Dans notre cas, le tribunal a constaté que l’employeuse pratique avec son personnel un «système de transfert tous les trois ans». Ainsi, les cadres employés hors Jordanie sont en principe astreints à changer de poste et de lieu de travail à intervalles de 3 ans et Amir savait qu’il était soumis à ce régime. C’est donc sans surprise que l’employeuse a exigé ce transfert. Mais le tribunal a aussi relevé qu’un changement de poste et de lieu de travail nécessite de spécifier à chaque fois, dans le contexte juridique et économique du nouveau lieu de travail et de séjour, les nouvelles tâches ou fonctions à assumer et les nouvelles conditions d’activité et de rémunération. Il y aura dès lors nécessairement une modification de contrat.

Contrat de travail bilatéral

Dans la mesure où le contrat de travail est bilatéral, celui-ci ne peut être modifié que si les deux parties donnent leur accord.
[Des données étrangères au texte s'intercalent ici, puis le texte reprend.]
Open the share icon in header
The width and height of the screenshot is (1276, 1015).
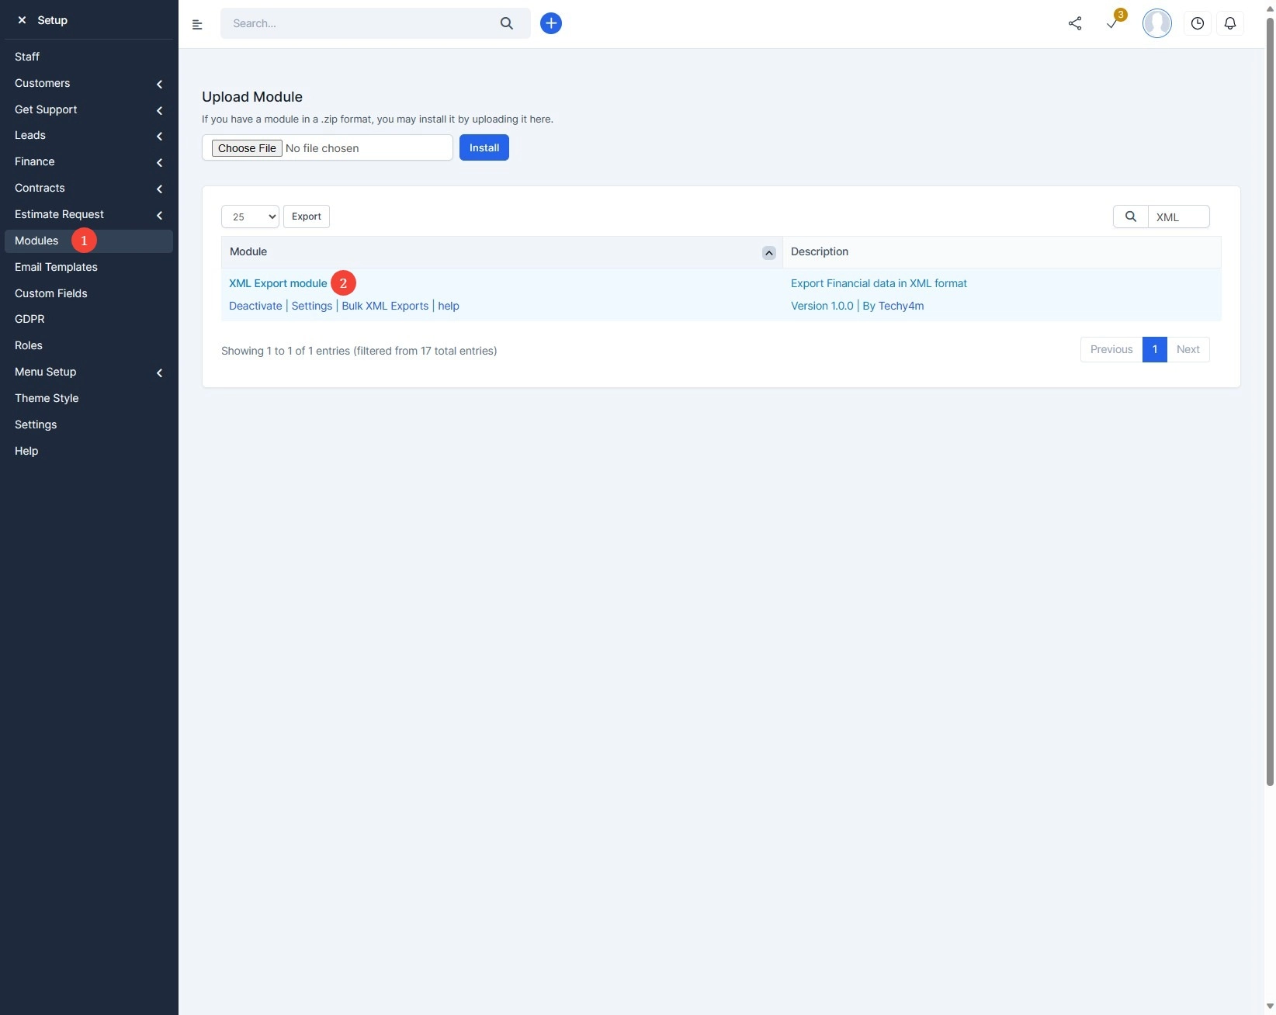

Par ailleurs, les parties jouissent de la liberté contractuelle qui inclut la liberté de ne pas contracter. Ainsi, si comme dans notre cas, l’employé refuse une modification, soit de remplacer le contrat en cours par un contrat différent (dans notre cas le transfert) exigée par l’employeuse, le contrat en cours continue de lier les parties aussi longtemps qu’il n’est pas résilié. Ce refus ne peut pas être considéré comme une violation du premier contrat. L’employeuse aurait par conséquent dû signifier une résiliation ordinaire du contrat de travail, avec observation du délai de congé, aussitôt qu’elle a constaté que la modification du contrat n’obtiendrait pas le commun accord des parties. Le fait d’attendre passivement que l’employé veuille bien changer d’avis et de lui accorder de nouveaux délais pour s’exécuter ne donne aucun droit à l’employeuse.

Juste motif rejeté

Autrement dit, le fait de ne pas donner son accord à une modification de contrat est un droit et ne peut pas être considéré comme un juste motif de licenciement immédiat. La résiliation immédiate est dès lors injustifiée. L’employeuse n’avait d’autre choix que de maintenir le contrat initial ou de le résilier de manière ordinaire.